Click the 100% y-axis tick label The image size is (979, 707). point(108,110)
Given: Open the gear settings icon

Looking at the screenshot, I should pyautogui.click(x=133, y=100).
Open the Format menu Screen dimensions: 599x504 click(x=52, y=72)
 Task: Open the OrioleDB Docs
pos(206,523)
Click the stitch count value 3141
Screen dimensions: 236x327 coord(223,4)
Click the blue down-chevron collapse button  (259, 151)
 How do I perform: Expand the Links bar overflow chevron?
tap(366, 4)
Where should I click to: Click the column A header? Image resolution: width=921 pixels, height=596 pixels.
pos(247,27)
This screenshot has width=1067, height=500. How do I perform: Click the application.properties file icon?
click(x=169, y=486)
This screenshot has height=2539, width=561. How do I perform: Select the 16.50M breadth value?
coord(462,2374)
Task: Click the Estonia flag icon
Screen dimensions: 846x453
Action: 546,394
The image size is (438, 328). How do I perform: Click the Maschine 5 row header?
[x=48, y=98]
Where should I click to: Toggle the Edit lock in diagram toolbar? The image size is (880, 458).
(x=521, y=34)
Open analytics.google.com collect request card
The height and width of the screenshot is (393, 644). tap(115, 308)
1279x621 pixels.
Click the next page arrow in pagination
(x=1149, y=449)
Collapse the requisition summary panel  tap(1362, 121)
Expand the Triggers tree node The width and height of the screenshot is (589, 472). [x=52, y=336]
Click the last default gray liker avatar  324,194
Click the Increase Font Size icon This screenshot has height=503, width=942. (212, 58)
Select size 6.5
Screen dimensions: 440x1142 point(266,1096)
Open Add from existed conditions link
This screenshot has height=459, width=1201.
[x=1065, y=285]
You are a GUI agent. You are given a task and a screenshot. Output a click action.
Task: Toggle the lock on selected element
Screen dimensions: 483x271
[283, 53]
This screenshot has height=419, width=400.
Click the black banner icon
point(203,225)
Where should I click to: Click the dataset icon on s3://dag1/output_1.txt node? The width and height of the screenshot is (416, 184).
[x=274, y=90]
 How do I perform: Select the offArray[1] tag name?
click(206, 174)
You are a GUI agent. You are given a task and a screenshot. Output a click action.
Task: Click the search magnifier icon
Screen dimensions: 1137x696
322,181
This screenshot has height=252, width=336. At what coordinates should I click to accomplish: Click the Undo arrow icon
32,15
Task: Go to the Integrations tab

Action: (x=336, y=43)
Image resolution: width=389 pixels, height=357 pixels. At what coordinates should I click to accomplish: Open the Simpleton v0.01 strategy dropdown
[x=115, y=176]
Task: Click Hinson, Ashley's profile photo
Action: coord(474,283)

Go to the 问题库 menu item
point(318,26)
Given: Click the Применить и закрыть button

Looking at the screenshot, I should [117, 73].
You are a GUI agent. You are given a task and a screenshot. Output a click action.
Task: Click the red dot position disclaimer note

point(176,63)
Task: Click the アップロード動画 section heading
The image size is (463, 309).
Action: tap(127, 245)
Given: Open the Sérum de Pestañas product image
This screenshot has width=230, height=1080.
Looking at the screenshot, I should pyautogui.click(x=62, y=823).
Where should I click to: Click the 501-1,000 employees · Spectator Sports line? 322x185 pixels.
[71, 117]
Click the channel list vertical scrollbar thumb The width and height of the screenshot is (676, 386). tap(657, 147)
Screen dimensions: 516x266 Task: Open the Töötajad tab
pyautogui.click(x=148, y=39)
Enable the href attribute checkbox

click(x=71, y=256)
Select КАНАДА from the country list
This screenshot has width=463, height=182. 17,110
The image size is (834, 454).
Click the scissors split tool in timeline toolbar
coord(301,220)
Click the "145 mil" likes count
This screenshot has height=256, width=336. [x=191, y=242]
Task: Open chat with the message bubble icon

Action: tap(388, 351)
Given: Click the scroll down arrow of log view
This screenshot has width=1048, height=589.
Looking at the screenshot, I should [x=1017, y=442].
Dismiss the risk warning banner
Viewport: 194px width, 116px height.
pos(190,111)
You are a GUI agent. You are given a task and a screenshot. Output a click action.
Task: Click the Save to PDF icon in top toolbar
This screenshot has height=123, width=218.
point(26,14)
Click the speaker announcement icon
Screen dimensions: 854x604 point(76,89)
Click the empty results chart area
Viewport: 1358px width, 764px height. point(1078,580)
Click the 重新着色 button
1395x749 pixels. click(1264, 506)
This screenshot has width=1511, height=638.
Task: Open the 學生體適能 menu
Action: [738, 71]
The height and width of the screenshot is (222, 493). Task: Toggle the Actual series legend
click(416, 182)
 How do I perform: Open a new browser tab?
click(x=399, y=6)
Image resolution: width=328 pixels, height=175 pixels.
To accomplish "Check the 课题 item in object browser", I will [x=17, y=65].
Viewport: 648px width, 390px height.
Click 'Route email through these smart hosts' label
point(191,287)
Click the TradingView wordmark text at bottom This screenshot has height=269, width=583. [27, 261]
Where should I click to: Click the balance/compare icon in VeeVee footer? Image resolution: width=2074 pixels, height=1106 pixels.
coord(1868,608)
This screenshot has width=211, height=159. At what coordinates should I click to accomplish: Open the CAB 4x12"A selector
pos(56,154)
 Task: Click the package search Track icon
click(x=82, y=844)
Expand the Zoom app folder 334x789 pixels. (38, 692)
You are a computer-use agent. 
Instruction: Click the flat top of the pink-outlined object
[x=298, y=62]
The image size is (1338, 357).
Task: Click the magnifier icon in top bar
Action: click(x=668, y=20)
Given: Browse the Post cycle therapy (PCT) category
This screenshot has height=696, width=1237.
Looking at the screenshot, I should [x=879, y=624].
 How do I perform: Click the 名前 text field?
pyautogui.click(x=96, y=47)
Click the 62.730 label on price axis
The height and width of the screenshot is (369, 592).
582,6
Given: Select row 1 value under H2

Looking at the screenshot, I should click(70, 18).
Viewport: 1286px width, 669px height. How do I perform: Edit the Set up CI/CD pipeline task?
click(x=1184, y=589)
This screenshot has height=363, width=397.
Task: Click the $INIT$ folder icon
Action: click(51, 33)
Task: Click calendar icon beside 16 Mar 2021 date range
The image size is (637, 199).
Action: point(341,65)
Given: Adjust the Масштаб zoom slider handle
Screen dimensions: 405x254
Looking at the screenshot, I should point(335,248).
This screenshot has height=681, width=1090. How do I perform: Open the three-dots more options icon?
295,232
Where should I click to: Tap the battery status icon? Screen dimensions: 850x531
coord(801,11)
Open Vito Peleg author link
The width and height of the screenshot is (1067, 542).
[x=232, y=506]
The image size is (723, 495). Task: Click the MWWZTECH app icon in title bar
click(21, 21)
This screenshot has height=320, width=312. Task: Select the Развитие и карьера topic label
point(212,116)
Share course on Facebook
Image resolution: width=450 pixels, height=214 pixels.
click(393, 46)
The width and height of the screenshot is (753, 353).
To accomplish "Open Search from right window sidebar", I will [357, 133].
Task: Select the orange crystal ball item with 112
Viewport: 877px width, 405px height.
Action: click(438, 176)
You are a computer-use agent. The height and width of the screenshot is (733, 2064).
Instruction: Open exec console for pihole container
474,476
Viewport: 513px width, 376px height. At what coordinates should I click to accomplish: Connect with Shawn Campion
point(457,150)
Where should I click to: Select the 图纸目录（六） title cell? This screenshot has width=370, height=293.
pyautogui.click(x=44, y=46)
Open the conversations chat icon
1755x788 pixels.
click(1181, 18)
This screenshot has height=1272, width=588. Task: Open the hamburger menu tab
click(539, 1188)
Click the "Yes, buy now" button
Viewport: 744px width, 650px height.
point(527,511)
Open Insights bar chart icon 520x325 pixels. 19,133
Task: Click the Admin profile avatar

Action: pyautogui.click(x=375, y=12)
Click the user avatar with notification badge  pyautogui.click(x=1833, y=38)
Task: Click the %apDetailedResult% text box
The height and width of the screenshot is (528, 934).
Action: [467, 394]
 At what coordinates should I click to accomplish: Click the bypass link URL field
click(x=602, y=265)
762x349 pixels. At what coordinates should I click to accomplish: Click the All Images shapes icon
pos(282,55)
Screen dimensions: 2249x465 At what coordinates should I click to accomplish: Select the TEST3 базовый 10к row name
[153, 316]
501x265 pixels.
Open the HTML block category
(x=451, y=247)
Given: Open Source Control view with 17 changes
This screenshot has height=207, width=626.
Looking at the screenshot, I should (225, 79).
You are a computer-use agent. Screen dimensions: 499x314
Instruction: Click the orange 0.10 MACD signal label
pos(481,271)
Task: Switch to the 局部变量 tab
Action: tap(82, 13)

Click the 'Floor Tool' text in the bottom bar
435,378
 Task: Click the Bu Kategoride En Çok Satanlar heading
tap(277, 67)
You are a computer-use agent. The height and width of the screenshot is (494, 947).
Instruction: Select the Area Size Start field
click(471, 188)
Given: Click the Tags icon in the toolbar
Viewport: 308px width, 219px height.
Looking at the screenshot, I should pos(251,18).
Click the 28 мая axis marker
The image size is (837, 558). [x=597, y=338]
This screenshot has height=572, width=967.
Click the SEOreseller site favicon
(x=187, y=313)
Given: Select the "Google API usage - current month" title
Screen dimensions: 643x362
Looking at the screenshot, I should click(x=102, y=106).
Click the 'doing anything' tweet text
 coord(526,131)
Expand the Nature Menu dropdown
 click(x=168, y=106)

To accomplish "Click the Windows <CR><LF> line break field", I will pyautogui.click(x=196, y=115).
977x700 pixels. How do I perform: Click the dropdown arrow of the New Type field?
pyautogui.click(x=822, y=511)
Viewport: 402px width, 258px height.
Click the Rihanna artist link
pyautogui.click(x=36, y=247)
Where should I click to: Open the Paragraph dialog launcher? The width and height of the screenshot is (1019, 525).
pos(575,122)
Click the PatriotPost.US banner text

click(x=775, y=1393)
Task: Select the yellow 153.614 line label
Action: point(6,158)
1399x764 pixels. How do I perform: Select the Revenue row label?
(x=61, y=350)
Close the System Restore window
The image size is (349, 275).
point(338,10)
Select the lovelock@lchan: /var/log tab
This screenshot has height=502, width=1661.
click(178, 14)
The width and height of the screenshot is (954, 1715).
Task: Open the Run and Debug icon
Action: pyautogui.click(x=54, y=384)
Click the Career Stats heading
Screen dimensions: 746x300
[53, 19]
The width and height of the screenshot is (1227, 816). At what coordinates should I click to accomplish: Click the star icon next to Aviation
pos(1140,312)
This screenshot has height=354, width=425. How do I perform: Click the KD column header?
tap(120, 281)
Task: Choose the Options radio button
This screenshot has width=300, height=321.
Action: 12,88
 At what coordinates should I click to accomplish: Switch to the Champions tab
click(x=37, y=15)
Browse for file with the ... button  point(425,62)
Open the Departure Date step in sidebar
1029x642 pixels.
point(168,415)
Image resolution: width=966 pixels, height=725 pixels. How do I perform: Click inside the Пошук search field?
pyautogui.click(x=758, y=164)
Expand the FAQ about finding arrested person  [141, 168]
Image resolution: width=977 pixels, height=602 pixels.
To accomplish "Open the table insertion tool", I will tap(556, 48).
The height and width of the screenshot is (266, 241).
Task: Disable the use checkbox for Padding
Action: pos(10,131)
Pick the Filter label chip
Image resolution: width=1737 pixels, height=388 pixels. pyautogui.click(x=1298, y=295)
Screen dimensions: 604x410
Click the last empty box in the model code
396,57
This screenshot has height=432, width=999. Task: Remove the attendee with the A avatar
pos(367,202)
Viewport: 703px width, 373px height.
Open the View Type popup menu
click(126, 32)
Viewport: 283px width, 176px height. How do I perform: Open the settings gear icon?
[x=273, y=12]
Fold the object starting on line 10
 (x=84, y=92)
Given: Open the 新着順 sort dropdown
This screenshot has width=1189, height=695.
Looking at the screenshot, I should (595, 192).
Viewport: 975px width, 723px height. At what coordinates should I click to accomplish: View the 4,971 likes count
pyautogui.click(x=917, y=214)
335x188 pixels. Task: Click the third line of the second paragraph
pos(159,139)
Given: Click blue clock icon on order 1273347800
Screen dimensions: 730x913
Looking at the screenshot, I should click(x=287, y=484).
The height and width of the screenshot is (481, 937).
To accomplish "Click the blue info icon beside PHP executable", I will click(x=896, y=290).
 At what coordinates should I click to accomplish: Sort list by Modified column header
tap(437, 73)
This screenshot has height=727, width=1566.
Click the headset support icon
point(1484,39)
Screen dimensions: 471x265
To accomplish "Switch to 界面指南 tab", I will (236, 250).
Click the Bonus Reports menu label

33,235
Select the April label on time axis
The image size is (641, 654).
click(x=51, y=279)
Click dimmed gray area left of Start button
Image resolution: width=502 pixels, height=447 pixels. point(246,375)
——————————
● **Directions for this task**
From the listing above, return the lines starting at the one with "Task: Click the package search Track icon" and ending at the one with "Given: Browse the", both kept, exactly as they appear and nothing more.

● **Exercise solution**
 Task: Click the package search Track icon
click(x=82, y=844)
Expand the Zoom app folder 334x789 pixels. (38, 692)
You are a computer-use agent. 
Instruction: Click the flat top of the pink-outlined object
[x=298, y=62]
The image size is (1338, 357).
Task: Click the magnifier icon in top bar
Action: click(x=668, y=20)
Given: Browse the Post cycle therapy (PCT) category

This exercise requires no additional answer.